Ma legittimo non significa praticabile, né tanto meno politicamente accettabile. E l’incertezza dell’opinione pubblica, la contradditorietà dei tribunali che finora hanno affrontato quella legge che sembra giustificare la sorveglianza elettronica pervasiva e invasiva, il dissenso fra i leader di opinione sul giovane ex contractor dello spionaggio, mettono Obama in una situazione impossibile.
Il New York Times, in un editoriale solenne e impegnativo per la linea del quotidiano, pende dalla parte del giudizio positivo sulle azioni di Snowden: «Può darsi che abbia commesso reati, ma merita molto più di una vita in esilio, in fuga e nel terrore, perché ha reso un enorme servizio agli Stati Uniti». E il Guardian riflette gli umori degli inglesi, e degli europei, che al 60% considerano il
whistle blower, il cittadino che ha fischiato i tremendi falli dell’intelligence Usa, si chiede come sia possibile che un uomo che «fa il proprio dovere civico e costituzionale sia trattato come un criminale».
Negli Usa, come Obama sa ovviamene bene, il giudizio è molto più frammentato. Una maggioranza di coloro che si definiscono «Democratici », quindi suoi elettori, approvano quanto Snowden ha fatto e aborrono quelle tecniche di sorveglianza che un giudice ha già definito «quasi orwelliane». Ma una simmetrica maggioranza di repubblicani è per la crocifissione giudiziaria e accetta il patto faustiano che era scritto nella legge sulla sorveglianza varata da Bush dopo il 9/11: la sicurezza e la prevenzione dalle minacce terroristiche valgono bene l’intercettazione a tappeto di telefonate e di frequentazioni della Rete.

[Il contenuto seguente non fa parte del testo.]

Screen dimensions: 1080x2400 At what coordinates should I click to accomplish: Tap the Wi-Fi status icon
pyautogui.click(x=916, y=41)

In questa lacerazione, che ha comunque strappato il velo che copriva la metastasi dell’intelligence elettronica e che lo stesso Obama ha condannato, scava e fruga con delizia quel Vladimir Putin, uno che di intrusioni nella vita degli altri, da ex ufficiale del Kgb, s’intende. Snowden è completamente in suo potere e il Cremlino stringe e apre il rubinetto delle rivelazioni e delle interviste che lui concede, sapendo che ogni parola, e ogni file, rilasciati saranno altro sale nella ferita purulenta dello scandalo.

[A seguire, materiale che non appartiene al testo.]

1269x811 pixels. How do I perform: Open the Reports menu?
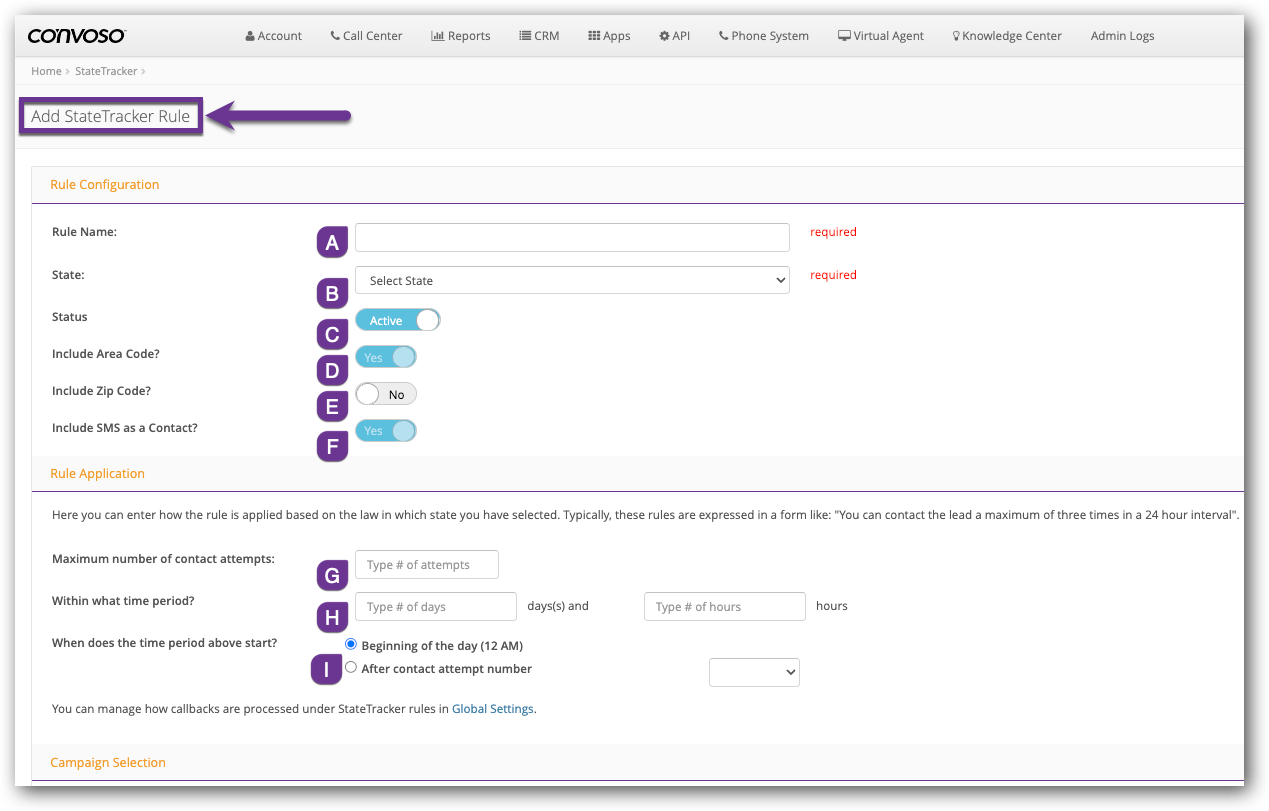460,36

Snowden è la risposta che Mosca sfodera quando sente che la pressione sulla propria microscopica credibilità civile aumenta e vuole, almeno per qualche giorno, spingere fuori dalle pagine dei media americani e occidentali la persecuzione del giornalismo critico in Russia, la vergogna delle leggi anti omosessuali e l’incubo del terrorismo che grava sulle olimpiadi invernali.
Ma se le tattiche di Putin sono riconoscibili, e la disponibilità di Snowden — di fatto suo prigioniero — ad assecondarlo è inevitabile, il problema rimane fermamente sulla scrivania dello Studio Ovale. La tendenza di Obama all’evasività e alla procrastinazione è messa sotto il tiro dei media che non gli permetteranno, come non gli permetteranno i tribunali, di ignorare questo elefante nel soggiorno della credibilità democratica americana.
Ci sarebbe una soluzione, ma politicamente, nell’anno delle elezioni parlamentari Usa, sarebbe esplosivamente controversa: concedere a Snowden l’immunità giudiziaria in cambio della sua piena collaborazione alla bonifica della palude spionistica, come infinite volte fu fatto con autentici farabutti, mafiosi, bancarottieri e con altri whistle blower, con chi denunciava malefatte di privati o di governi. È quella soluzione del male minore — l’infedeltà di Snowden — accettato per colpire un male maggiore — l’infedeltà alla costituzione di un braccio del governo — che restituirebbe agli Stati Uniti l’onore violato non da un giovanotto inquieto, ma dal governo stesso che ha giurato di difendere i diritti civili scolpiti nella Costituzione.